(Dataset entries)

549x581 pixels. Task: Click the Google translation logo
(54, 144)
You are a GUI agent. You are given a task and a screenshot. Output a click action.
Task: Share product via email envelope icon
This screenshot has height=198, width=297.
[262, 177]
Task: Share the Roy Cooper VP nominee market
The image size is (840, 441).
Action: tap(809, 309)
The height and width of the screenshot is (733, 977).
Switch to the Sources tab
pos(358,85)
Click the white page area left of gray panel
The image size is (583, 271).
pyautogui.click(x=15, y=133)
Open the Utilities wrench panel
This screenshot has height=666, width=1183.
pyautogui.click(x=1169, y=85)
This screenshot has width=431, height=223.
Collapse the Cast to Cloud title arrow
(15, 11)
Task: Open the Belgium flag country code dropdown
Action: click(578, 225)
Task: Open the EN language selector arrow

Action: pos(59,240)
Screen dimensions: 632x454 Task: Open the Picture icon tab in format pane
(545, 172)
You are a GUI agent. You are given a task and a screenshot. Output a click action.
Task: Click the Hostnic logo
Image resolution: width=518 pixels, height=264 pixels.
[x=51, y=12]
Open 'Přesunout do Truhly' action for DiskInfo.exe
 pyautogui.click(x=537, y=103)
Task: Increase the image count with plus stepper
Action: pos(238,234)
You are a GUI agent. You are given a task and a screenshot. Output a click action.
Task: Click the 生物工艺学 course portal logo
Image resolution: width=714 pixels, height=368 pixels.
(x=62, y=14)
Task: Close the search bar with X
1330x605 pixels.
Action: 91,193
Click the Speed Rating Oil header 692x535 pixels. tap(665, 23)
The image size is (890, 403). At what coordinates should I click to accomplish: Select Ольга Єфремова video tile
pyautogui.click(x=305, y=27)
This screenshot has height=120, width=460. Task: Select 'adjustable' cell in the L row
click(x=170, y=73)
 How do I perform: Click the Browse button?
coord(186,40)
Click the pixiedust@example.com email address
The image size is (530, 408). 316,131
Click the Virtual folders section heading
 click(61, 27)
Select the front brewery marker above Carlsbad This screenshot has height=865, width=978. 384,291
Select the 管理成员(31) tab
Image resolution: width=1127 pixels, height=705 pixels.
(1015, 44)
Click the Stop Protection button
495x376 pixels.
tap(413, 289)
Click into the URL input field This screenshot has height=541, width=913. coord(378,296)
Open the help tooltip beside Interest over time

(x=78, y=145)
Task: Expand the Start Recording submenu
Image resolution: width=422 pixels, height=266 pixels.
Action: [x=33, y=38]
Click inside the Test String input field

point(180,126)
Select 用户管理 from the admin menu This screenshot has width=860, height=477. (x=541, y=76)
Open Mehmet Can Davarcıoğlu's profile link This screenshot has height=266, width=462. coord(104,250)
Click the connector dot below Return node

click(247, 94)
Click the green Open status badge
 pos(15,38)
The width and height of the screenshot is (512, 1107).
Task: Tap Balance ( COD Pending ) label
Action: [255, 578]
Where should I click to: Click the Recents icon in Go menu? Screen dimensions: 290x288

* PROBLEM TO SOLVE *
Filter the data above by the word "Share" and copy every line that matches.

* RESPONSE TO THIS EXERCISE *
Task: Share product via email envelope icon
Task: Share the Roy Cooper VP nominee market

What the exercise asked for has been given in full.